How to keep costs down at a wedding
With most couples overspending by thousands, Laura Harding sees how to keep costs down
Sunday 06 July 2008
Oversized hats are selling faster than festival wellies and men every- where are off on 4x4 driving stag weekends. It must be the wedding season and "for richer or for poorer" has never seemed so apt.
Amit Bhatia and Vanisha Mittal, the daughter of steel magnate Lakshmi Mittal, managed to rack up bills totalling £30m during their three-day celebrations four years ago – the most expensive wedding of all time. But while not everyone has a billionaire budget, most couples still manage to blow their nuptials savings by almost 25 per cent, amounting to an extra £3,500, according to research by Alliance & Leicester.
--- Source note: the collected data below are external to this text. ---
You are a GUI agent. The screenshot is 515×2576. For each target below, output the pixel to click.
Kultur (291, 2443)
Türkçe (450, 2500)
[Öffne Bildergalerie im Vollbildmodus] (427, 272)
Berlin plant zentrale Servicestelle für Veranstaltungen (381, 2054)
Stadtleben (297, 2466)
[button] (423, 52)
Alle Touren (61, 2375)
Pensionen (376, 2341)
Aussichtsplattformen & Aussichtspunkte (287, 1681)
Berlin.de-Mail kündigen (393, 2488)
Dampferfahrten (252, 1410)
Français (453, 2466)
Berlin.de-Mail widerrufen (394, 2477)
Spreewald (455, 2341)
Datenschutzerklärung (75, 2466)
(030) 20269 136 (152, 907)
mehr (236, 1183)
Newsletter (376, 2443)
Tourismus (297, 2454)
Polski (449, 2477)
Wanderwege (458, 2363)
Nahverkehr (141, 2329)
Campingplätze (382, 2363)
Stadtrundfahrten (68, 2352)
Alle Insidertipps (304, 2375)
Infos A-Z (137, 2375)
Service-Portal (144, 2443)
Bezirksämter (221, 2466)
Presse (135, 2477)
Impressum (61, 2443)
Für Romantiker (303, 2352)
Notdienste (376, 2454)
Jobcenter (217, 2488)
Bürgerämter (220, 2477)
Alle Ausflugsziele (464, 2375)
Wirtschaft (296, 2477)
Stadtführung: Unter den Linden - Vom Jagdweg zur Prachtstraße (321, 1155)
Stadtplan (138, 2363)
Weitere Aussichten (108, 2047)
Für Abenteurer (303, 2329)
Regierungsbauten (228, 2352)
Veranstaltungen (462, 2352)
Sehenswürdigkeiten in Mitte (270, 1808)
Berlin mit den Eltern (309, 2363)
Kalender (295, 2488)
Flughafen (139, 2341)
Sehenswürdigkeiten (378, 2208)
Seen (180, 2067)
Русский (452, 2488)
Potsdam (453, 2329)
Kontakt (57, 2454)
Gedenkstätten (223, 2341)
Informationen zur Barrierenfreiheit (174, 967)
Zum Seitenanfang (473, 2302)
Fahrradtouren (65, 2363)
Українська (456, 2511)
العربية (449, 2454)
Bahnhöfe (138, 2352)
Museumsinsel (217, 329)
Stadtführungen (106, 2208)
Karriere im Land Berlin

A glamorous venue costs an average of £2,200, and that doesn't come close to the bill for those Irish castles favoured by pop stars and glamour girls. Flowers will set you back over £500 and a storybook album of your big day, snapped by a professional photographer, will cost nearly £900.
Then there's the dress – the stuff of fantasies ... and financial nightmares. Even if you aren't Coleen McLoughlin and don't need a £200,000 Marchesa frock to make you feel like a princess, a designer dress will cost at least £1,300. Shoes and jewellery will bump up the clothes bill even more.
But it's on the reception that most couples overspend. People tend to believe it will cost less than £5,000, when £8,000 is a much more common figure.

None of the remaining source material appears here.